**Data:**
::::

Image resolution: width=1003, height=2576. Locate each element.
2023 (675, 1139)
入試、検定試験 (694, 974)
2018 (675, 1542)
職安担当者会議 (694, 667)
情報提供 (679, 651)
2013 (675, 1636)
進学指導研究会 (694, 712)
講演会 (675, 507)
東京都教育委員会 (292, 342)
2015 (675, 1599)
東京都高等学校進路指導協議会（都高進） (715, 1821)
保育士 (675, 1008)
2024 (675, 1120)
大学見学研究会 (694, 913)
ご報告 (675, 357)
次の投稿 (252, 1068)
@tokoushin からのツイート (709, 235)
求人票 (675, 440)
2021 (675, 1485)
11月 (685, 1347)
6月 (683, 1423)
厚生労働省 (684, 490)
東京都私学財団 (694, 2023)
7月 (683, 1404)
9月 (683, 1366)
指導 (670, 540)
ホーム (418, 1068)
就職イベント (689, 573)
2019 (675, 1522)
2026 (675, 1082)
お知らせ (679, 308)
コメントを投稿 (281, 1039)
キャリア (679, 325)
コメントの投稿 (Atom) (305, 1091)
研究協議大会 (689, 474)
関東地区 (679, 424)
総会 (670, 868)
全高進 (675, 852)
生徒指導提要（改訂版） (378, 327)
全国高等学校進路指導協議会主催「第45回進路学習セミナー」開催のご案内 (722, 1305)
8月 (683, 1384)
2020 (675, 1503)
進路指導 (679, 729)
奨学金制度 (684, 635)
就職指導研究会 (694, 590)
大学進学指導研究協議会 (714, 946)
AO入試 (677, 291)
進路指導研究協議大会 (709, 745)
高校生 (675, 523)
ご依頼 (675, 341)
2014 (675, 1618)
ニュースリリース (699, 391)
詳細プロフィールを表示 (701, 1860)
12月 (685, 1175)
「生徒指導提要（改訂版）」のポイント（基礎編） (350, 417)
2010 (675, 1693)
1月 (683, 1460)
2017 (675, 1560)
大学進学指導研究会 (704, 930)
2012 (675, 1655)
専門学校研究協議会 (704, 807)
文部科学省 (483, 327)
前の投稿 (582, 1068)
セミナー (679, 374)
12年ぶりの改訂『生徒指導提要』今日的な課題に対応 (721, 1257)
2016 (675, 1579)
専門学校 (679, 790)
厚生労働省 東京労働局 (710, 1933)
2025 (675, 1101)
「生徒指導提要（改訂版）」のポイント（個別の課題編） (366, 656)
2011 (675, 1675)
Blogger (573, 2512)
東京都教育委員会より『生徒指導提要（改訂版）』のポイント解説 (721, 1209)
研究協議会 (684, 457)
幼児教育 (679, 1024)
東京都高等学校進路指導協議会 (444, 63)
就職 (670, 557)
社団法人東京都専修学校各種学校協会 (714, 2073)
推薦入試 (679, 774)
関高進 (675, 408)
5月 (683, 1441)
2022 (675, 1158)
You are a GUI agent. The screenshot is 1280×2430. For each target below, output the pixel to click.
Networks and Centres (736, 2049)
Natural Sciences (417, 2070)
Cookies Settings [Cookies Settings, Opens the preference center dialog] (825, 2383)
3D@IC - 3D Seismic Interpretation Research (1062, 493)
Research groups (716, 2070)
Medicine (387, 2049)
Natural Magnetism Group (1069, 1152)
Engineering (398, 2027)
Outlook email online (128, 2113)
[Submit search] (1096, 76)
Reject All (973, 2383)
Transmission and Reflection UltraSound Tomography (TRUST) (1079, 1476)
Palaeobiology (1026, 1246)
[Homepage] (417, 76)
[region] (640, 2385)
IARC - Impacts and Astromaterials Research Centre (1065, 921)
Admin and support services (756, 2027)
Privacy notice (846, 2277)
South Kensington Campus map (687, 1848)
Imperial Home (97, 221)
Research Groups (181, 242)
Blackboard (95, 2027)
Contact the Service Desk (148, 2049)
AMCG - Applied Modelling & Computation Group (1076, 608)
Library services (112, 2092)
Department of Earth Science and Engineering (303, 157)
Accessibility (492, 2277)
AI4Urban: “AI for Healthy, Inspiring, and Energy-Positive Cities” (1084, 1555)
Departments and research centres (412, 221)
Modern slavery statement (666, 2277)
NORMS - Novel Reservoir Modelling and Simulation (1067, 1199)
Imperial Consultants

::::

**What the exercise asks:** Pull out every line of the records above that contains the string "Modelling", and copy each of those lines in full.

**The response:**
AMCG - Applied Modelling & Computation Group (1076, 608)
NORMS - Novel Reservoir Modelling and Simulation (1067, 1199)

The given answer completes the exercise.